大蛇の頭上に乗っていたヴォルフガングも、大蛇のそばに近寄っていたアリシアたちも、そしてヨルとて例外ではない。足場を失ってしまっては、もはや重力に導かれるまま、奈落の底へと落ちていくだけだ。
「アリシア、ミーニャ! 手を!」
アリシアたちを掴もうと手を伸ばすけれど、底の見えない真っ暗な縦穴を落下する恐怖に気を失ったのかアリシアからは何の反応もなく、アリシアの服に爪を立てて引っ付いているミーニャのほうはパニックになったのか「ニャアァァァァァ」と引きつるように鳴いている。

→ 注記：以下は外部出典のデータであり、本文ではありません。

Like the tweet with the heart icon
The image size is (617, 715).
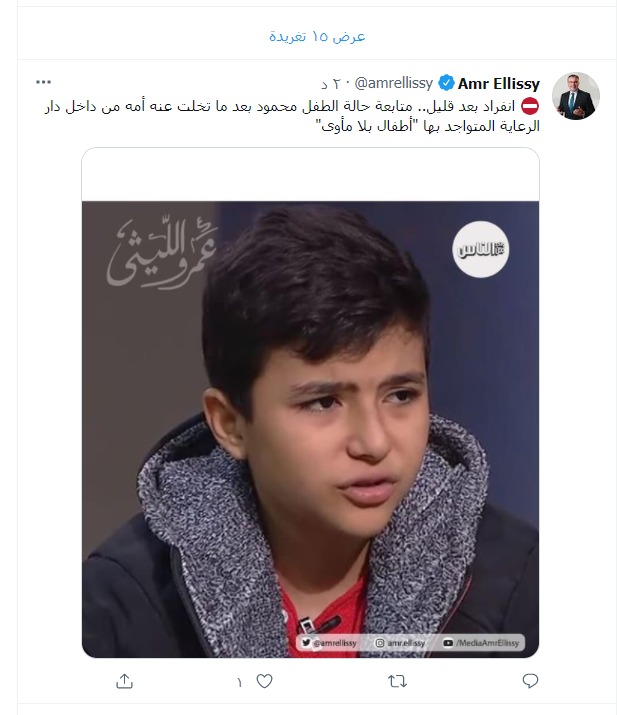pyautogui.click(x=264, y=681)
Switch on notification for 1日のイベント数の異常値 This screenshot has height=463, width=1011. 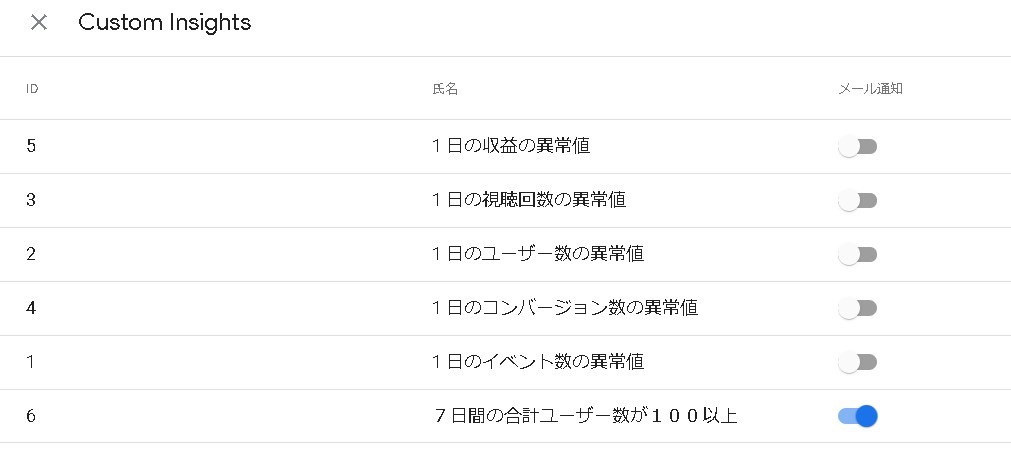857,362
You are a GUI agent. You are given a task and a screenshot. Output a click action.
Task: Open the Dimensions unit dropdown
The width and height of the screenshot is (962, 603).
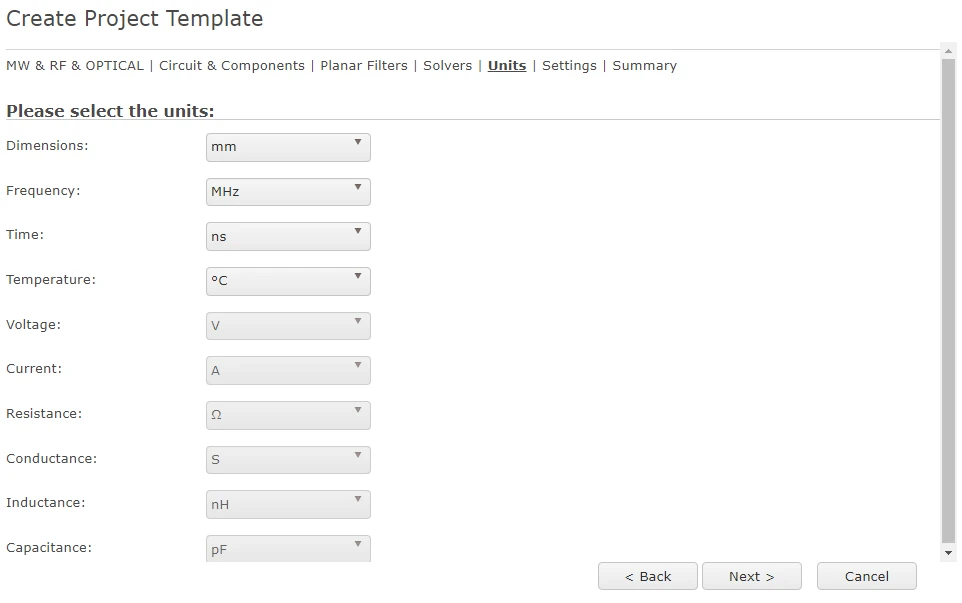pos(288,147)

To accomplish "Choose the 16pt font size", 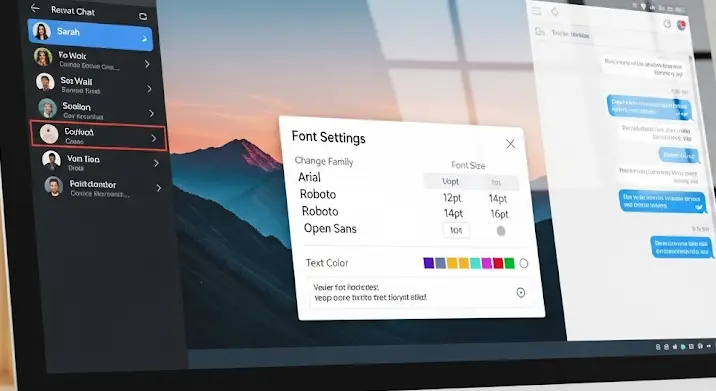I will tap(500, 214).
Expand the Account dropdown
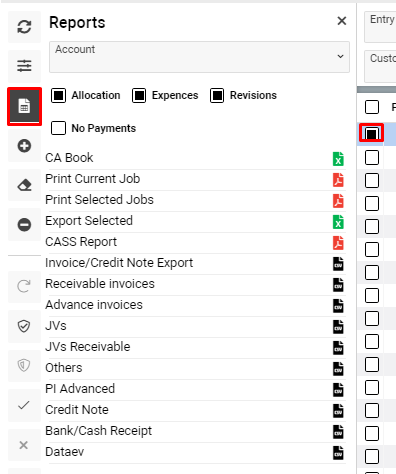This screenshot has height=474, width=396. [199, 57]
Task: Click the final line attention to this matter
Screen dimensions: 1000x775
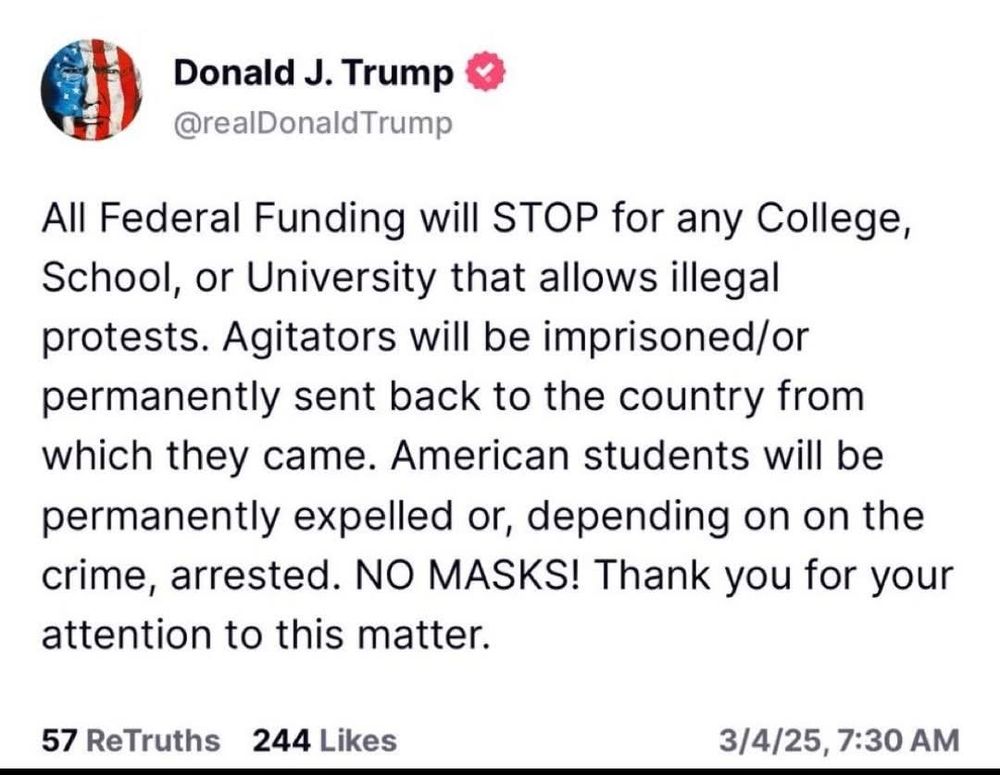Action: (266, 635)

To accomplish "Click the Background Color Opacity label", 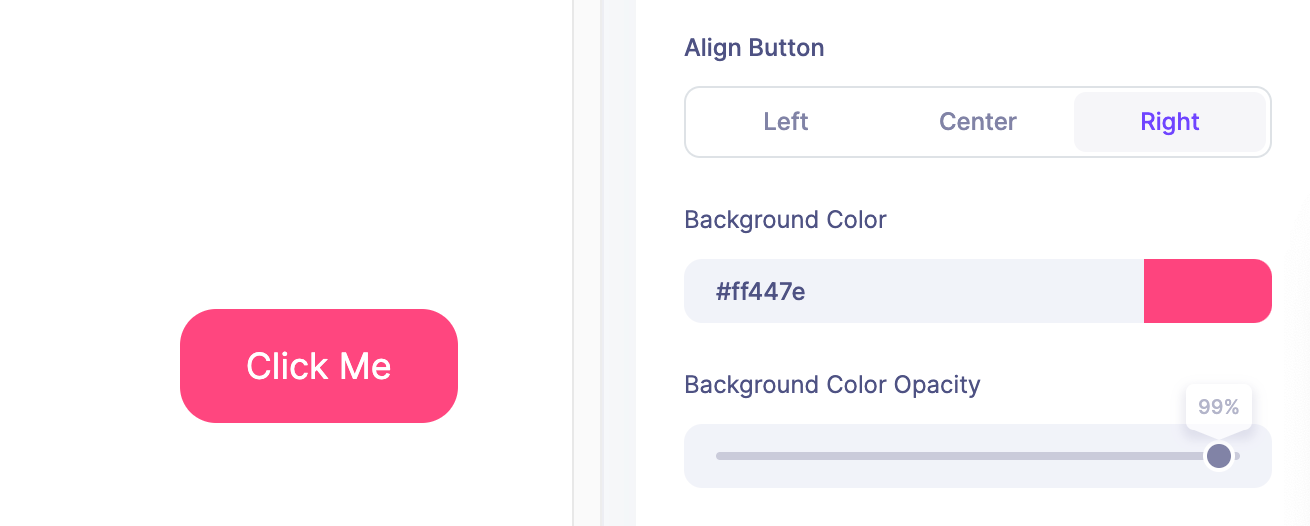I will pyautogui.click(x=832, y=385).
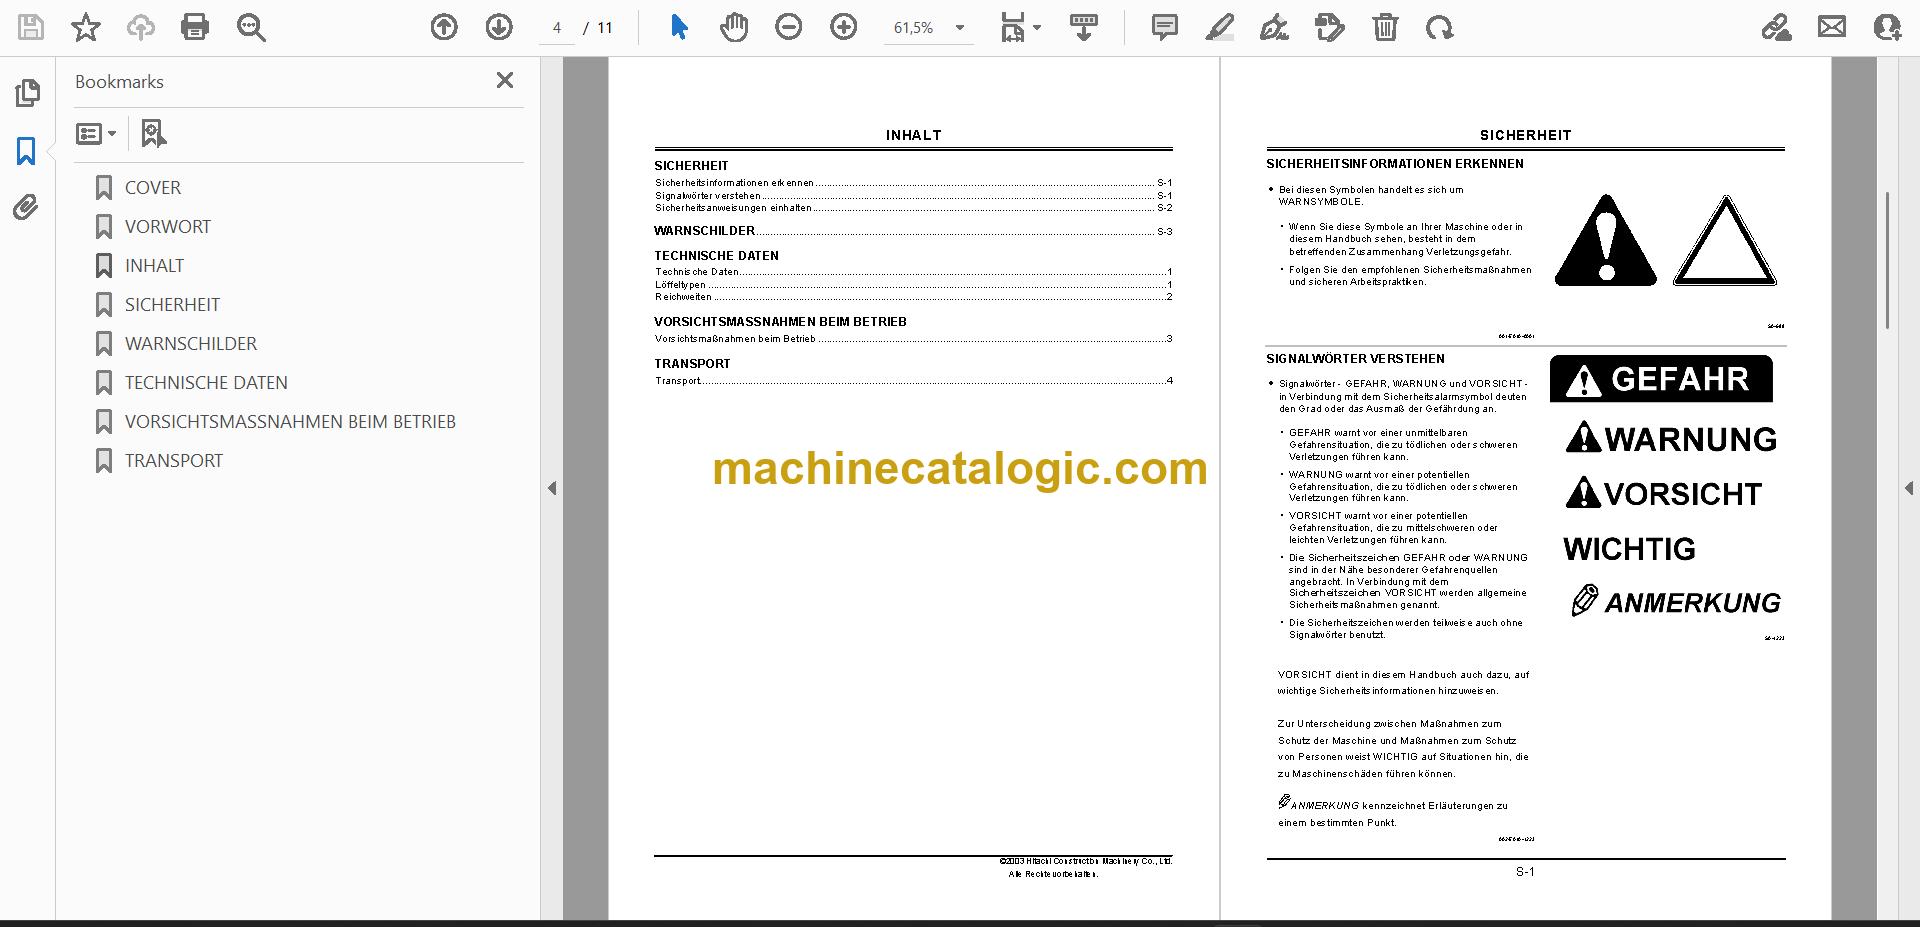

大蛇と共にいるヴォルフガングはさらに下方を落下中だ。
(まずい……。このままでは)
大蛇の死体が先頭を切って空気を切り裂くように落下するから、その陰にいるヨルたちは風の抵抗で速度が緩和されることもない。重力に引かれるままに、落下速度はどんどん増して意識さえ飛びそうだ。
「ミーニャ、俺に手をのばせぇ!」
ヨルの必死の叫びが届いたのか、それともアリシアを掴んだまま硬直したミーニャの『落下する猫のポーズ』が空気を掴んで若干速度が緩んだためか、ヨルが必死に伸ばしたその手は何とかミーニャのしっぽをつかまえた。